Samangad is a hill fort in Kolhapur District, Maharashtra. It is  above sea level. The fort is situated on the oval-shaped top of the hill. The eight-foot-high wall of the fort which encircled the hill top is still intact. Earlier several cisterns cut out of the rock ensured a plentiful supply of water to the fort but by 1957 most of them were in ruins.

The Samangad grant, which belongs to the seventh Rashtrakuta king Dantidurga or Dantivarma II, bears the date sak 675 (A.D. 733–54).

In 1676, the fortifications were considerably improved by Shivaji, subsequent to which it was known as one of the "smallest yet strongest forts" of the great Marathas. In 1844, the Samangad garrison rebelled and took over the fort, shutting the gates. But it was stormed by the British Raj under a General Delamotte and retaken from the rebelling soldiers. The British Raj dismantled the fort and it has been in ruins ever since.

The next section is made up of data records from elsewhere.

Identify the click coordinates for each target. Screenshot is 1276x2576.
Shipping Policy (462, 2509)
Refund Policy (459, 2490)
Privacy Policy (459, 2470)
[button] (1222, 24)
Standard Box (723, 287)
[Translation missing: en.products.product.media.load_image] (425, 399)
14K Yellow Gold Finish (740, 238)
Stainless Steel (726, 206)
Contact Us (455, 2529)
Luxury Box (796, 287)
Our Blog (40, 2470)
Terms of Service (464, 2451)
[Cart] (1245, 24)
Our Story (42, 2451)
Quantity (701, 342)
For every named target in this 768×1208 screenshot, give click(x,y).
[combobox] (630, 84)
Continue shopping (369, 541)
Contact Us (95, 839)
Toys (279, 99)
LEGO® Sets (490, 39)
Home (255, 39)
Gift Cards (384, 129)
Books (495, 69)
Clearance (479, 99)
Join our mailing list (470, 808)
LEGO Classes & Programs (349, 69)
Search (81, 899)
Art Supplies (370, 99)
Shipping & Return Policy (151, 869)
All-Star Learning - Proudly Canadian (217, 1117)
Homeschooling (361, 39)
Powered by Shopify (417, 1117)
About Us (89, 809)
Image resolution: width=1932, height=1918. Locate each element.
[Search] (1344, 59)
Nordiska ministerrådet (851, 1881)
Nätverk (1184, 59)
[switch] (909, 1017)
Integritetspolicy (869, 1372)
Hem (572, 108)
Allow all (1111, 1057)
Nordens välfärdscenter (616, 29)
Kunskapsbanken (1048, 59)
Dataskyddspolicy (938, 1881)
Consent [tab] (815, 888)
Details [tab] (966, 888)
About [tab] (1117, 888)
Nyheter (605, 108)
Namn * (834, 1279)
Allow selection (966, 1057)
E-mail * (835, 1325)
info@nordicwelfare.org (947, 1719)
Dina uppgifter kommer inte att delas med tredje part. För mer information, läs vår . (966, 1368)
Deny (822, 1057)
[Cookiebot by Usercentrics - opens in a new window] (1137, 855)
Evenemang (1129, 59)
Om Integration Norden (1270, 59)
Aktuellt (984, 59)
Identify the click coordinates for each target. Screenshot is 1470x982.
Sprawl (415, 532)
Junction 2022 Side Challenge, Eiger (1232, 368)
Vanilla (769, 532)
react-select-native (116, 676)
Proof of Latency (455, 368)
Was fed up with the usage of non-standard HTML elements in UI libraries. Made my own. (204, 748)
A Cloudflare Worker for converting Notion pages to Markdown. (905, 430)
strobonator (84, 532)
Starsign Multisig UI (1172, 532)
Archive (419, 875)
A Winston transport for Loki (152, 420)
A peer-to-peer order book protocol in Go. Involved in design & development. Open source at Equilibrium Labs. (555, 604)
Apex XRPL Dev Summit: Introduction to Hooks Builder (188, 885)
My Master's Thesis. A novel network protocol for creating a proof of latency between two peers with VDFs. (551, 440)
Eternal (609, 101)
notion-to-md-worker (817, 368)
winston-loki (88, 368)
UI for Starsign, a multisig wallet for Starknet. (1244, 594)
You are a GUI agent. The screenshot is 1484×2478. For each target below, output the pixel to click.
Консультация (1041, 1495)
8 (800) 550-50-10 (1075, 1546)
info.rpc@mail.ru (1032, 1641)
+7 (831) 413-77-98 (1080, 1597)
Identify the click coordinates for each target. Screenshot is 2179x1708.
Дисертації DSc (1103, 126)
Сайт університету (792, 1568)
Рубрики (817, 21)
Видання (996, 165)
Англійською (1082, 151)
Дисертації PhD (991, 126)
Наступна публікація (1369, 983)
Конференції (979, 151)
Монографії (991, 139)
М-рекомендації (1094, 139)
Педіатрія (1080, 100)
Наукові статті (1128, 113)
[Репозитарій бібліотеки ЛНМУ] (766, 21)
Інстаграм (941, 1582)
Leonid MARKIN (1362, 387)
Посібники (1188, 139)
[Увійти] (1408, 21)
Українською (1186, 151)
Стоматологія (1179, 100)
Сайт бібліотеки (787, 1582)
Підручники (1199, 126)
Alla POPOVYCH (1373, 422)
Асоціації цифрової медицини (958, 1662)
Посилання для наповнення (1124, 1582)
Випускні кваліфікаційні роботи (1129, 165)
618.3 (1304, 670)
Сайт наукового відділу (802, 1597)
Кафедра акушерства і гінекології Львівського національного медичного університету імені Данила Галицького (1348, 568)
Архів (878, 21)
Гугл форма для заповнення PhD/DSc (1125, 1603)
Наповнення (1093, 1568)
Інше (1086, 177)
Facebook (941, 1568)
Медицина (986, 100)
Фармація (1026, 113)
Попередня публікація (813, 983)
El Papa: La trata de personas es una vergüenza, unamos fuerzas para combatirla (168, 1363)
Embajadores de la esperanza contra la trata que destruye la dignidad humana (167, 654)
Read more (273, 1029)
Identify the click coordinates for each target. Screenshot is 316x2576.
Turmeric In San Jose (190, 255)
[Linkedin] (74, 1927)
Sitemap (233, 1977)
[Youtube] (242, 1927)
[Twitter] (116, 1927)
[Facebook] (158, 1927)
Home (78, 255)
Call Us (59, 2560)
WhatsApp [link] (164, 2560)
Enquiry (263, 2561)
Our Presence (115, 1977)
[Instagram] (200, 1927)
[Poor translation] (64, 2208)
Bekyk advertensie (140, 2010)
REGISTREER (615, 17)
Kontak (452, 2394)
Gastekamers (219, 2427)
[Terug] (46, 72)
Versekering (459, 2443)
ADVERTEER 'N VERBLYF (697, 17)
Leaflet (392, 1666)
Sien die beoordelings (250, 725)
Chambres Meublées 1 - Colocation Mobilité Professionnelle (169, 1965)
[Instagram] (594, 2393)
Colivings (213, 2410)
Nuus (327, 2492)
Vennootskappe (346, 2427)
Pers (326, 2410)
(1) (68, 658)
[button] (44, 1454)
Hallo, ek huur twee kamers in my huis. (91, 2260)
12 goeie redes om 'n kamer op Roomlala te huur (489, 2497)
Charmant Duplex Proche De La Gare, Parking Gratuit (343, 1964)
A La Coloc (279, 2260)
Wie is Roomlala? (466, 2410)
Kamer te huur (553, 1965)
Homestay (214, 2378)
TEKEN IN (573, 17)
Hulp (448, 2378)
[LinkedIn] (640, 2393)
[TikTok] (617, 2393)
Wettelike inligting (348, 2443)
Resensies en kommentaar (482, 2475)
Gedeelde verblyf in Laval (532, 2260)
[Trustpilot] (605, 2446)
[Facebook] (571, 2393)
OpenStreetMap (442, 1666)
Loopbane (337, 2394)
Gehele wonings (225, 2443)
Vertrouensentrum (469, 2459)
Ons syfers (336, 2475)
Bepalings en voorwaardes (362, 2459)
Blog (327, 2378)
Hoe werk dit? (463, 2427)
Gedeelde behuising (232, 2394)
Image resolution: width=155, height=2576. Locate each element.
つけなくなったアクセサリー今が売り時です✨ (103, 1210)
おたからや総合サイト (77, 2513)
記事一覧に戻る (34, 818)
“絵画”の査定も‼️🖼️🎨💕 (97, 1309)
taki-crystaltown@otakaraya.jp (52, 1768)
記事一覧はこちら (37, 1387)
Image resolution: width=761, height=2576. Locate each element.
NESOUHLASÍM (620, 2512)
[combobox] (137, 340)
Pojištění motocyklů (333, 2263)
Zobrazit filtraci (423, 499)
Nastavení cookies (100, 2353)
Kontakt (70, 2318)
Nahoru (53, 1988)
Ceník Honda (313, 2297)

This fort is a tomb of famous warrior Shri Prataprao Gujar who fought against the Adil Shahi army of Bahalul Khan with only six soldiers. Stories are told by local from generation to generation.

The fort is surrounded by trees; it is developed by the government of Maharashtra as a tourist place. Also Maruti temple and Chaloba temple near fort is visited by devotees. A village near fort is Naukud, Hasursasgiri and Chinchewadi which is a rural area. Gun fire weapons at Naukud found and kept near Vithoba temple. 

The other most important attraction over here is  BHUI BHANGARA which means cracked land. It is actually temple of lord shiva under the crevices of rock and has got stairs to climb down. there are statues of many deities like DATTATRAY, SHANI and GANESHA. It has got long corridor there is belief among the natives here that there is a hidden tunnel from fort till here for escaping. Also the MARUTI temple near to this was built by SAMARTH RAMDAS SWAMI.The BHIMSHAPPA MATH is another prominent destination it is the shrine of local saint BHIMSHAPPA who attained nirvana here. A small village got its name BHIMSASGIRI from this saint which is later known to be HASURSASGIRI. 

The spoken language around this fort is Marathi. People around this fort celebrate Samangad fair on the first Wednesday after Shivratri which is in February or March every year. During this time they perform lot of events including bullock cart race, horse cart race, bicycle race, entertainment during night time and much more.